Goal
Rewrite the lines from the beginning through the line that contains "aids [451, 689]", putting "center" in place of "midpoint" and changing nothing else. Leave the pictures out.

Material supplied

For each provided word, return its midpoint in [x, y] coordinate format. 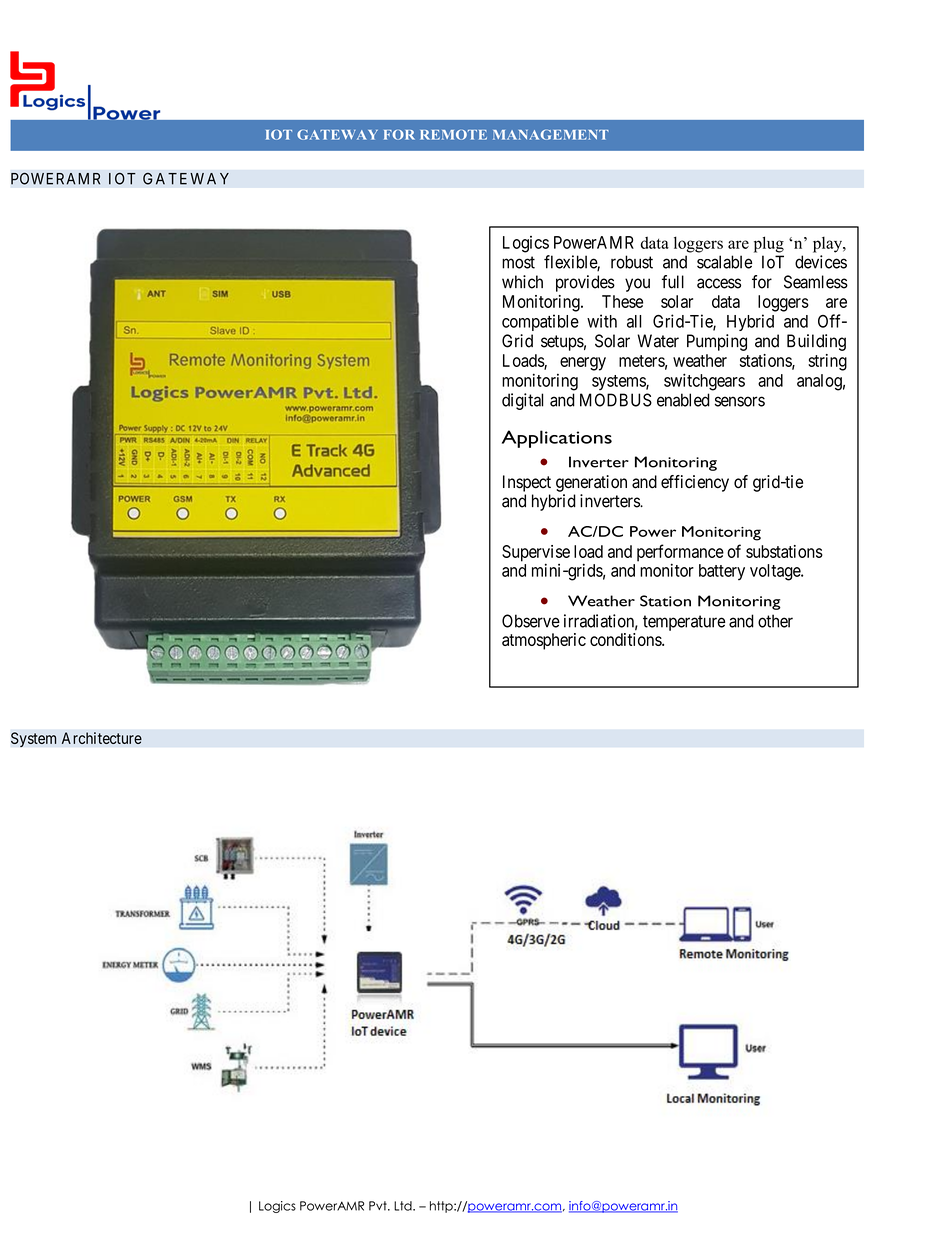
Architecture [102, 738]
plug [769, 244]
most [518, 262]
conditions [626, 639]
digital [522, 401]
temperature [684, 623]
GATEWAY [186, 178]
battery [722, 572]
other [775, 621]
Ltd [404, 1206]
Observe [531, 621]
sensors [740, 401]
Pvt [379, 1206]
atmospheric [544, 641]
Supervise [536, 554]
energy [583, 364]
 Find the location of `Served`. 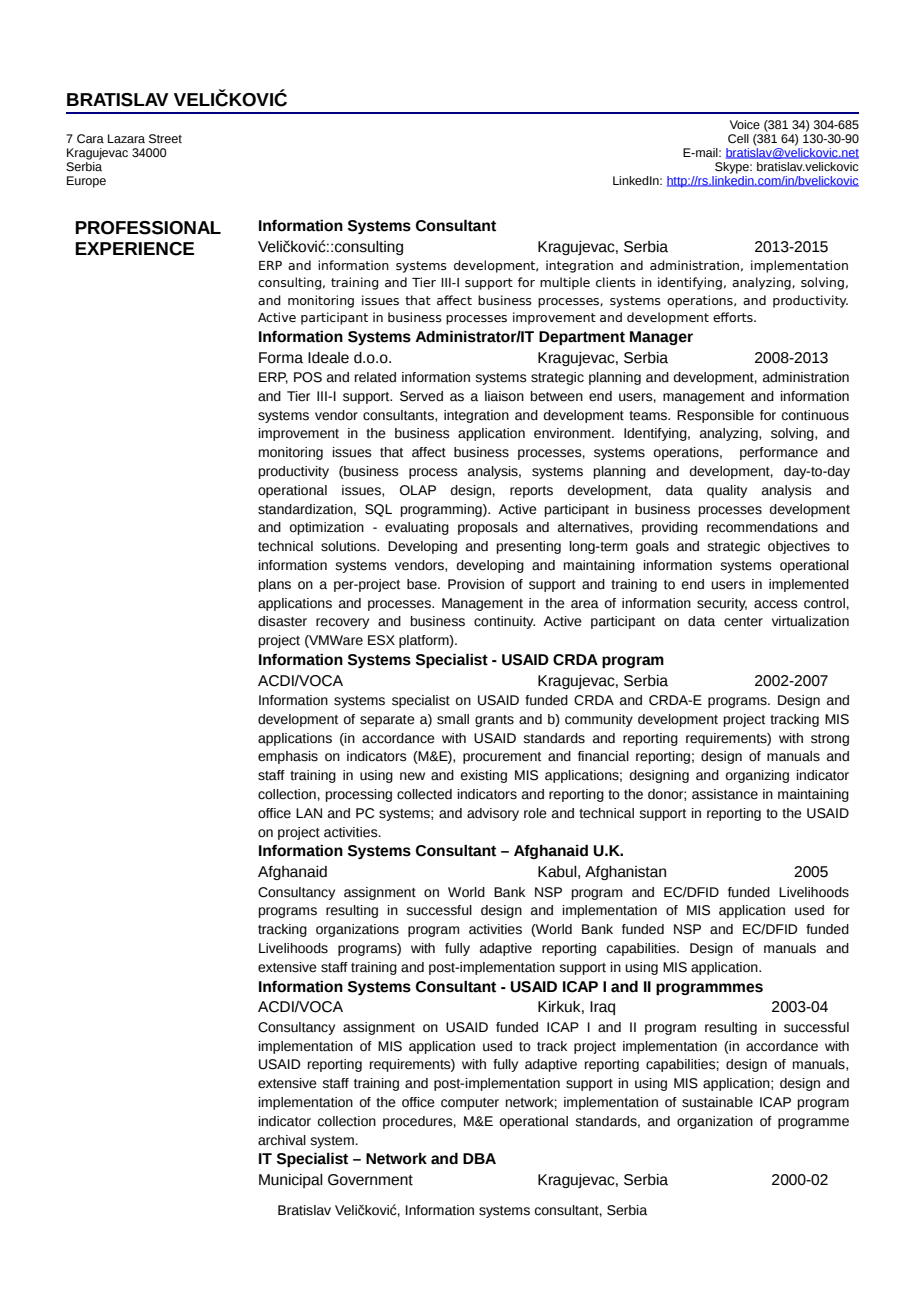

Served is located at coordinates (421, 396).
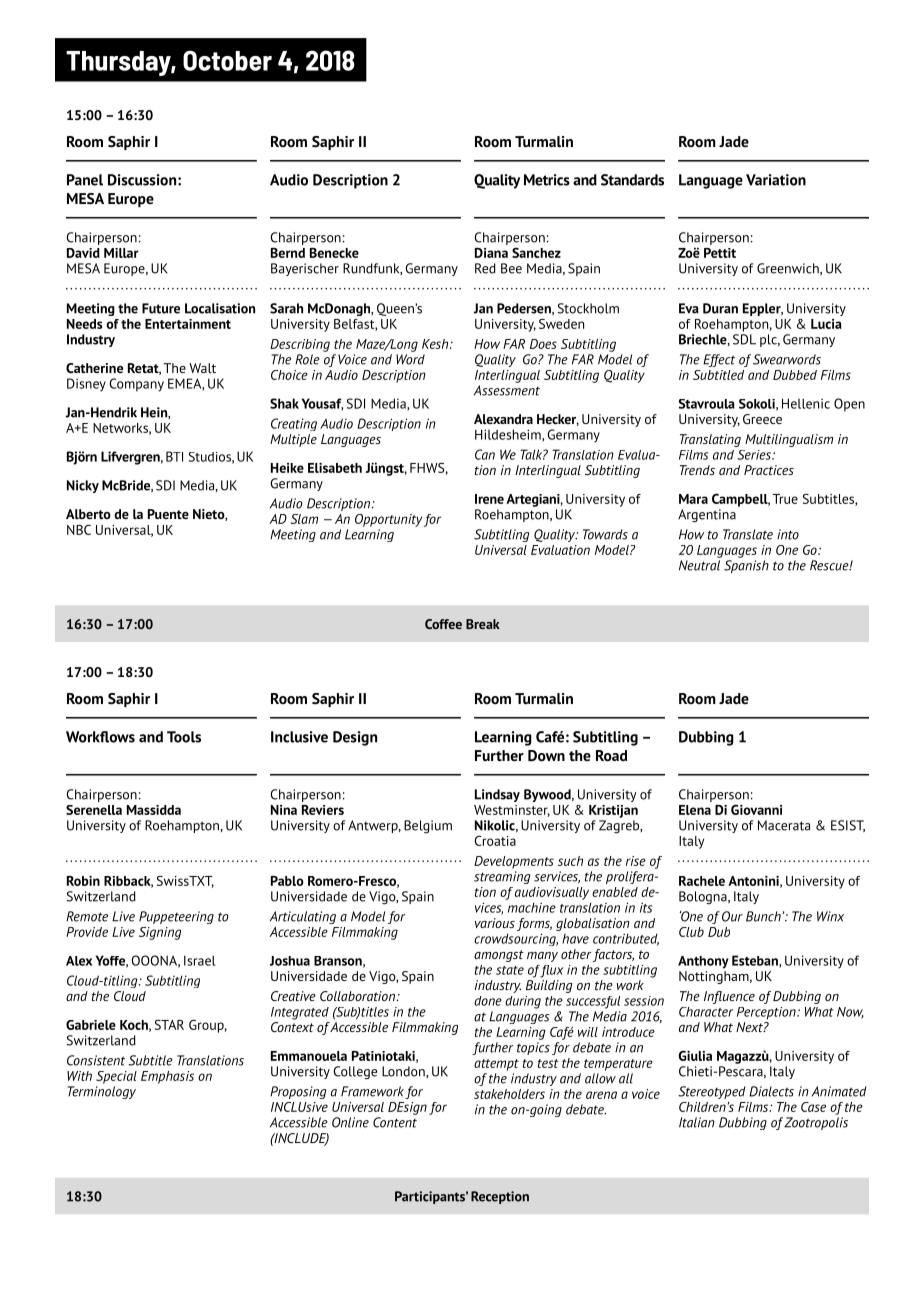  What do you see at coordinates (746, 566) in the screenshot?
I see `Spanish` at bounding box center [746, 566].
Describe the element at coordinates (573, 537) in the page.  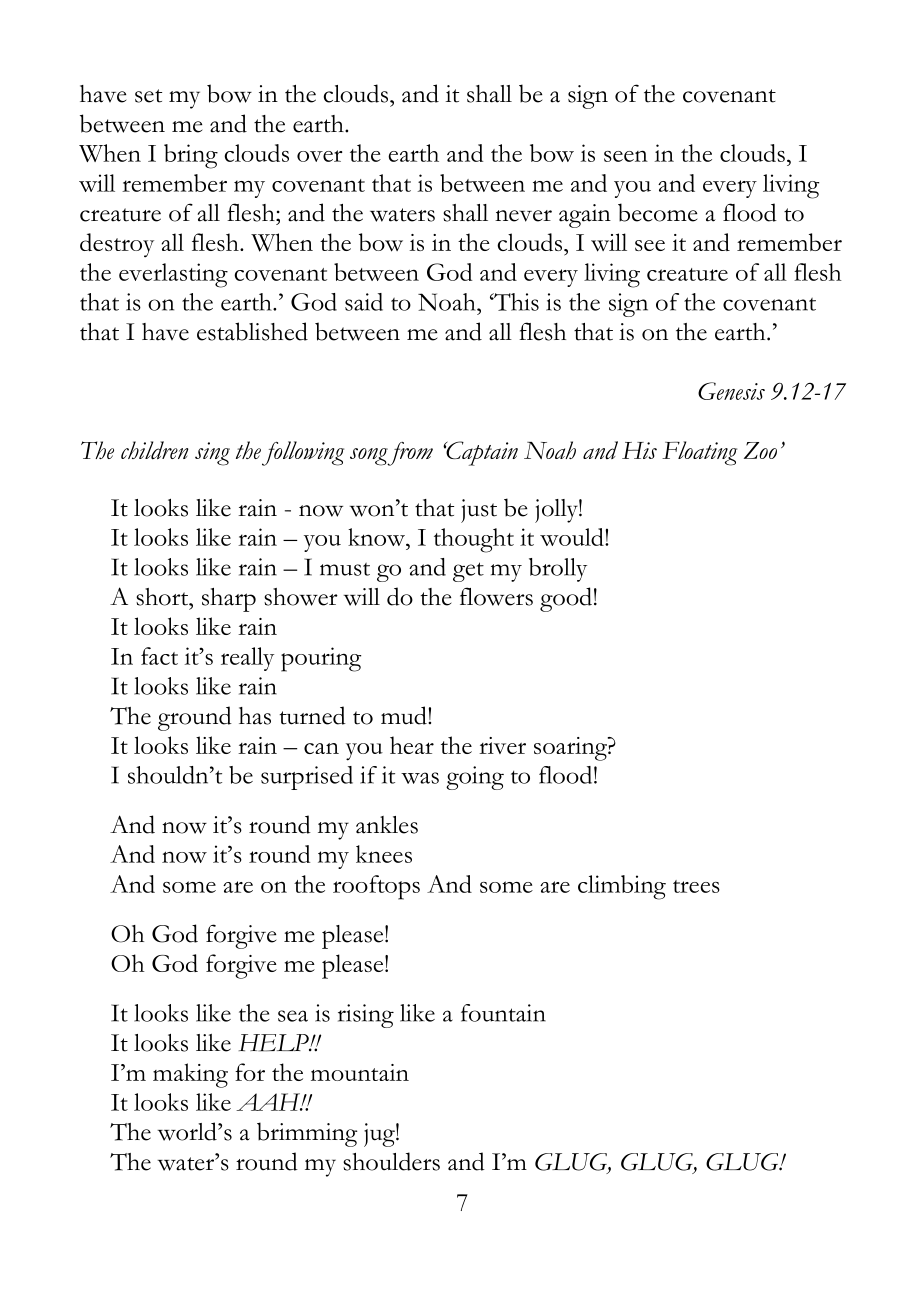
I see `would` at that location.
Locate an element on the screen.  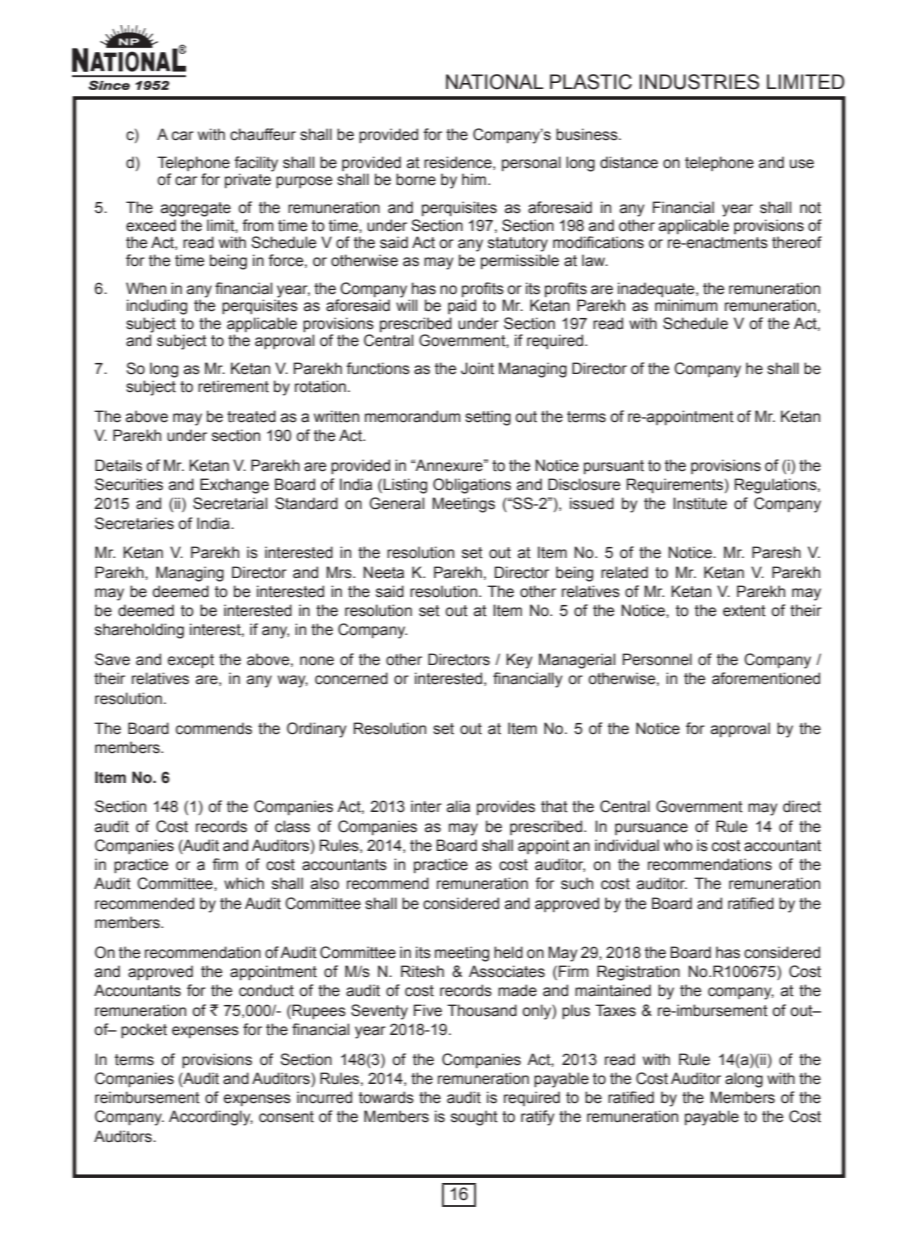
Key is located at coordinates (519, 661).
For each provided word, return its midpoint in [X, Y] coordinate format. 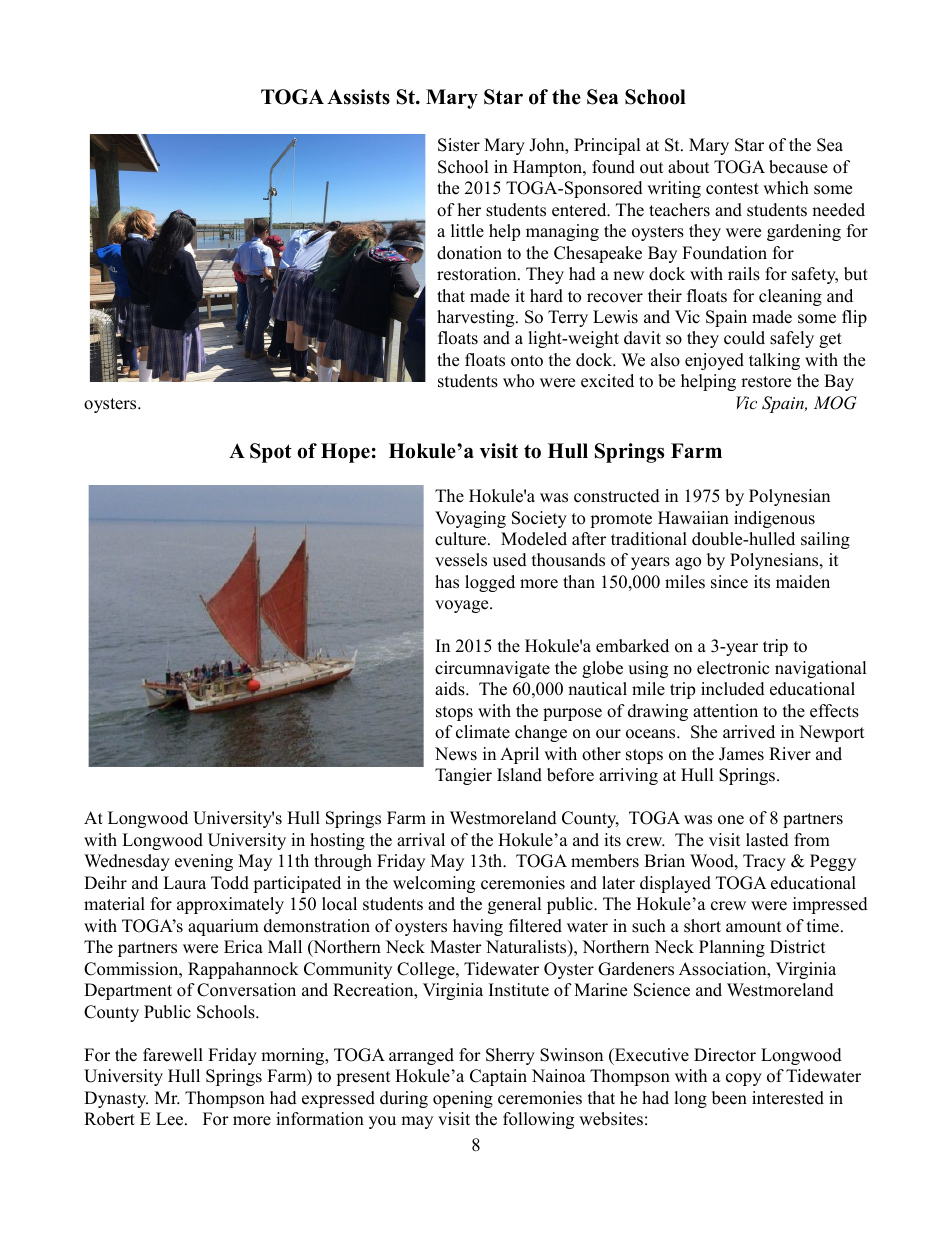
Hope [345, 453]
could [744, 338]
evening [204, 862]
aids [451, 689]
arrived [749, 732]
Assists [358, 97]
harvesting [477, 318]
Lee [171, 1119]
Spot [271, 453]
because [798, 167]
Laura [184, 883]
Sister [459, 145]
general [515, 905]
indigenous [774, 519]
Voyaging [470, 519]
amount [754, 927]
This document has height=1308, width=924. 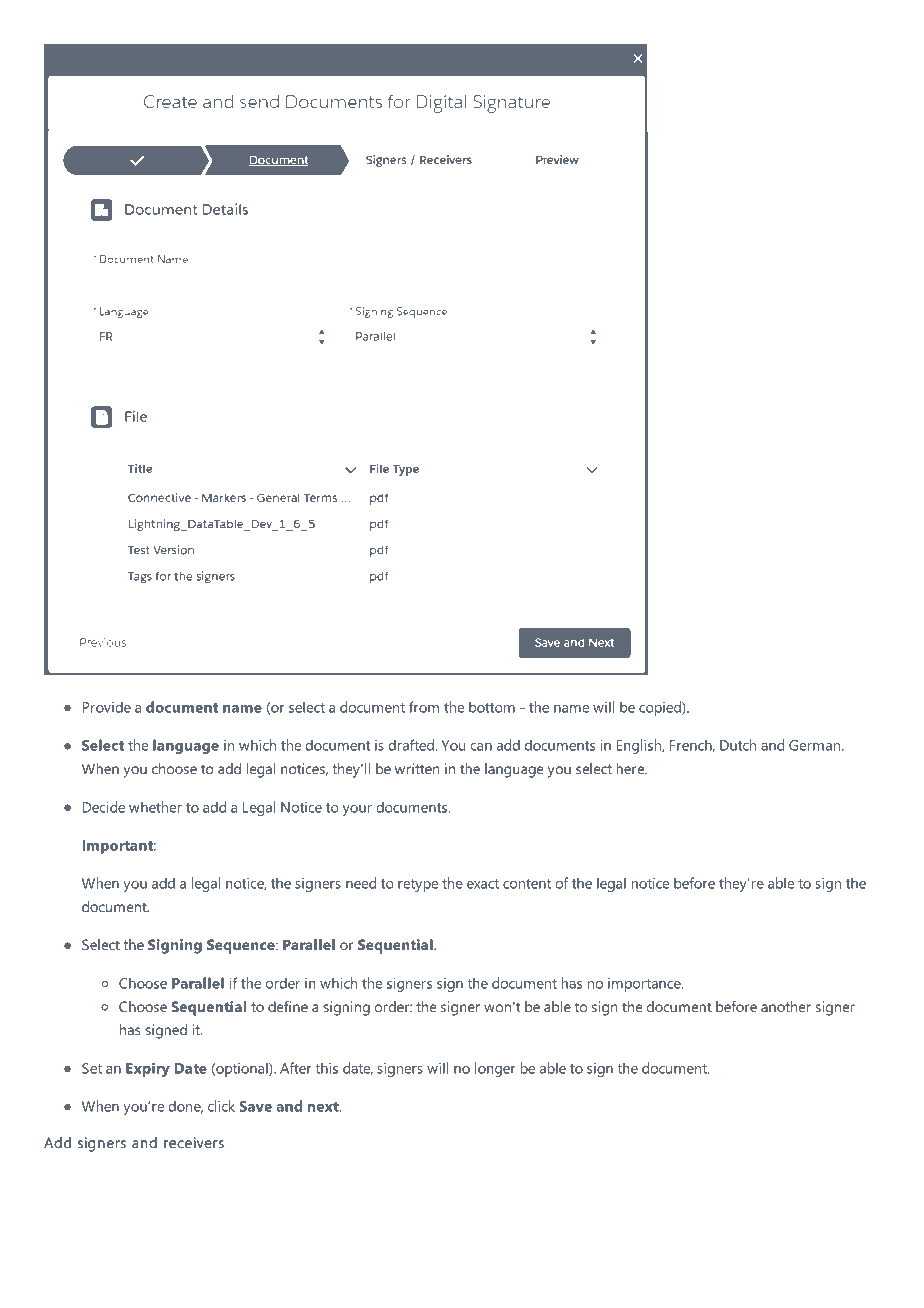 What do you see at coordinates (492, 707) in the document?
I see `bottom` at bounding box center [492, 707].
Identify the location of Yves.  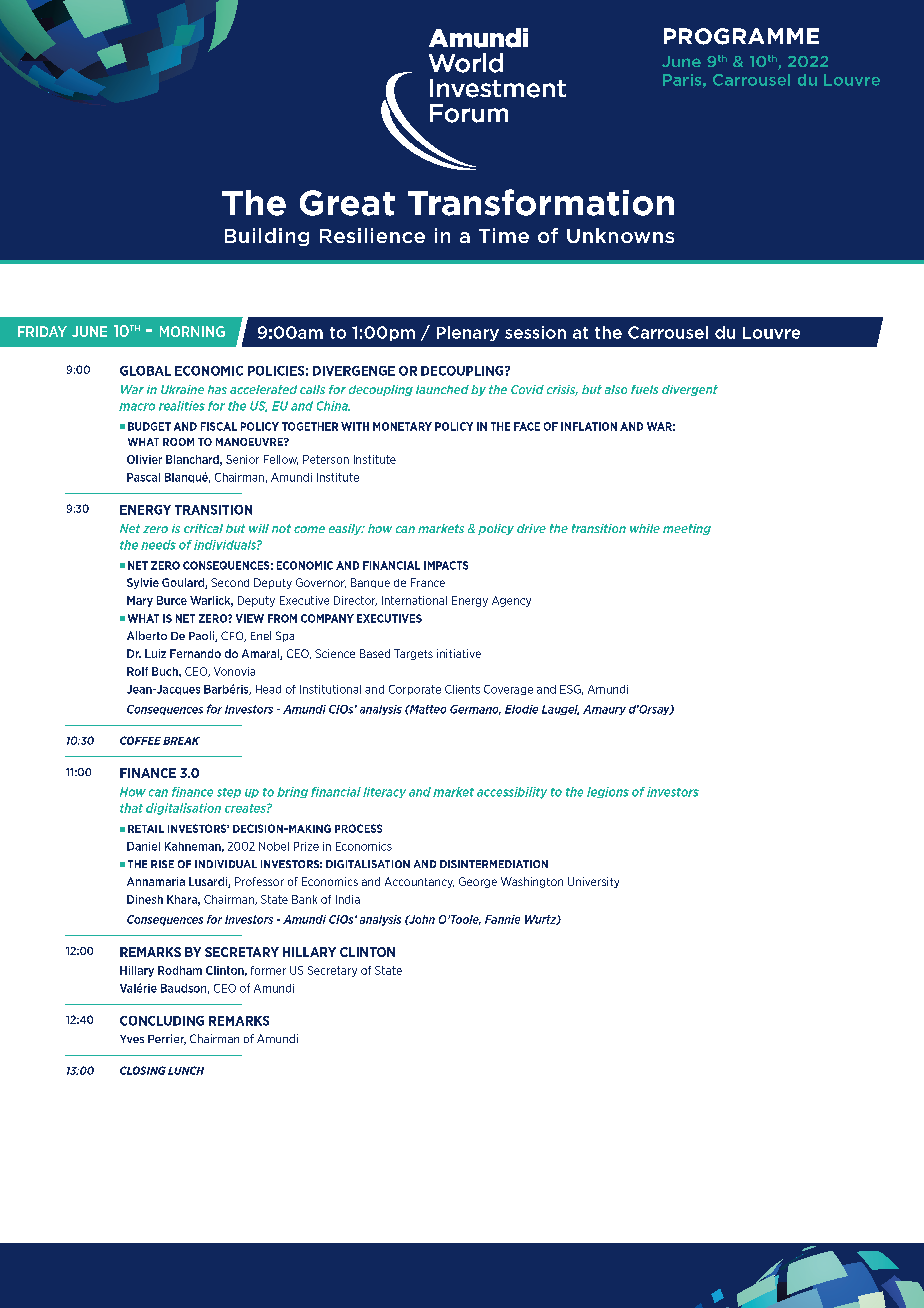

Answer to the problem
For each provided word, return its center in [x, y] coordinate format. 
Architecture [102, 738]
plug [769, 244]
most [518, 262]
conditions [626, 639]
digital [522, 401]
temperature [684, 623]
GATEWAY [186, 178]
battery [722, 572]
other [775, 621]
Ltd [404, 1206]
Observe [531, 621]
sensors [740, 401]
Pvt [379, 1206]
atmospheric [544, 641]
Supervise [536, 554]
energy [583, 364]
 Find the location of `Served`. 

Served is located at coordinates (421, 396).
  What do you see at coordinates (746, 566) in the screenshot?
I see `Spanish` at bounding box center [746, 566].
Describe the element at coordinates (573, 537) in the page.  
I see `would` at that location.
Locate an element on the screen.  
Key is located at coordinates (519, 661).
For each provided word, return its center in [X, Y] coordinate format. 
Hope [345, 453]
could [744, 338]
evening [204, 862]
aids [451, 689]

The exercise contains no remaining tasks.